==== PASSAGE FOR REVIEW
Another view has been put forward by myself in the chapter on the Porifera[123], to the effect that the amphiblastula larva of Calcispongiæ may be a transitional form between the Protozoa and the Metazoa, composed of a hemisphere of nutritive amœboid cells, and a hemisphere of ciliated cells. The absence of such a larval form in the Cœlenterata and higher Metazoa is opposed, however, to this larva being regarded as a transitional form, except for the Porifera.
It is obvious that so long as there is complete uncertainty as to the value to be attached to the early developmental processes, it is not possible to decide from these processes whether there is only a single metazoon phylum or whether there may not be two or more such phyla. At the same time there appear to be strong arguments for regarding the Porifera as a phylum of the Metazoa derived independently from the Protozoa. This seems to me to be shewn (1) by the striking larval peculiarities of the Porifera; (2) by the early development of the mesoblast in the Porifera, which stands in strong contrast to the absence of this layer in the embryos of most Cœlenterata; and above all, (3) by the remarkable characters of the system of digestive channels. A further argument in the same direction is supplied by the fact that the germinal layers of the Sponges very probably do not correspond physiologically to the germinal layers of other types. The embryological evidence is insufficient to decide whether the amphiblastula larva is, as suggested above, to be regarded as the larval ancestor of the Porifera.
========
==== RECORD EXTRACTS
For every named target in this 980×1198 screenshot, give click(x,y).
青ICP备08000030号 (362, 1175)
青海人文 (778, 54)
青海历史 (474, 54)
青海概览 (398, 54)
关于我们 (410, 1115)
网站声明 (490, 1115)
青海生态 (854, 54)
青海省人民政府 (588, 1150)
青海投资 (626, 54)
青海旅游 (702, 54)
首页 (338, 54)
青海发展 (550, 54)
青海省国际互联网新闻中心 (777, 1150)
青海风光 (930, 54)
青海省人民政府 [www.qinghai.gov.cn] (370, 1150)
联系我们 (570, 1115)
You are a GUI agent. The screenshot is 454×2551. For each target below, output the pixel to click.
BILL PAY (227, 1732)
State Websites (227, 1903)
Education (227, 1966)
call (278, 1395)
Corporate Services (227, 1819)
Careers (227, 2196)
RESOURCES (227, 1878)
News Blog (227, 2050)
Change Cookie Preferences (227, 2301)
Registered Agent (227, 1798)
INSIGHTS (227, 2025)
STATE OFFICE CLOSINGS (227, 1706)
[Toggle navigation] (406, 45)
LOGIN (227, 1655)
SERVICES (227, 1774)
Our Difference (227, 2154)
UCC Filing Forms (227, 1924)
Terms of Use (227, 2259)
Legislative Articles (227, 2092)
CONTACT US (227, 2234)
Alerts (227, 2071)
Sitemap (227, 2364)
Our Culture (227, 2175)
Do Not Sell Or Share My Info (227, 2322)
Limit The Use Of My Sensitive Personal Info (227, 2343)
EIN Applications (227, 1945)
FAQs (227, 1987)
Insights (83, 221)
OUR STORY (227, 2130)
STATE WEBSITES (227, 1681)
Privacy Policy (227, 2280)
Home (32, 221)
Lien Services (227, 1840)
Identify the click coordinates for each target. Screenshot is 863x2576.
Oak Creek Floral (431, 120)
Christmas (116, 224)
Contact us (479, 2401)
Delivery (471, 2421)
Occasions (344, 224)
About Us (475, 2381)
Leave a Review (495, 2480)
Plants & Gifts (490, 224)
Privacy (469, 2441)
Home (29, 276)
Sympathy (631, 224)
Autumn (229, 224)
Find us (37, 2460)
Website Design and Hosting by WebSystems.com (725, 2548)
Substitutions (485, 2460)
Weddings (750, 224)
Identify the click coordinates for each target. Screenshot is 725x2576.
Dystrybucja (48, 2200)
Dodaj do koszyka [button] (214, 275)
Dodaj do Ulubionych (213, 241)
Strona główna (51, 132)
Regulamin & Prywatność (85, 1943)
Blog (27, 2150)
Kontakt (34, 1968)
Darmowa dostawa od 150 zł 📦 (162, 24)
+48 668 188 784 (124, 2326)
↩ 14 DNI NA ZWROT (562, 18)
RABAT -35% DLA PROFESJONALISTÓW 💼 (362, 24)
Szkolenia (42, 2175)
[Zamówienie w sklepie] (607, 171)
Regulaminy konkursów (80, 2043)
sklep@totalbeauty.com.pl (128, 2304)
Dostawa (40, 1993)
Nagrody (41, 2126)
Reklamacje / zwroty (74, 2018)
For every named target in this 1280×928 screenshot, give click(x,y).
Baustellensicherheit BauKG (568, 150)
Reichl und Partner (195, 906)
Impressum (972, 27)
========
** WORK INSTRUCTION 1 **
Answer these questions about the passage on the Porifera, one per line:
(a) Of what two kinds of cells is the amphiblastula larva of Calcispongiæ said to be composed?
(b) What fact stands against regarding that larva as a transitional form outside the Porifera?
(c) Which argument for treating the Porifera as an independent phylum does the passage put "above all" the others?
** WORK INSTRUCTION 2 **
Reproduce the part of the passage on the Porifera that runs from "Another view has" up to and including "for the Porifera.".

** RESULT 1 **
(a) A hemisphere of nutritive amœboid cells and a hemisphere of ciliated cells.
(b) The absence of such a larval form in the Cœlenterata and higher Metazoa.
(c) The remarkable characters of the system of digestive channels.

** RESULT 2 **
Another view has been put forward by myself in the chapter on the Porifera[123], to the effect that the amphiblastula larva of Calcispongiæ may be a transitional form between the Protozoa and the Metazoa, composed of a hemisphere of nutritive amœboid cells, and a hemisphere of ciliated cells. The absence of such a larval form in the Cœlenterata and higher Metazoa is opposed, however, to this larva being regarded as a transitional form, except for the Porifera.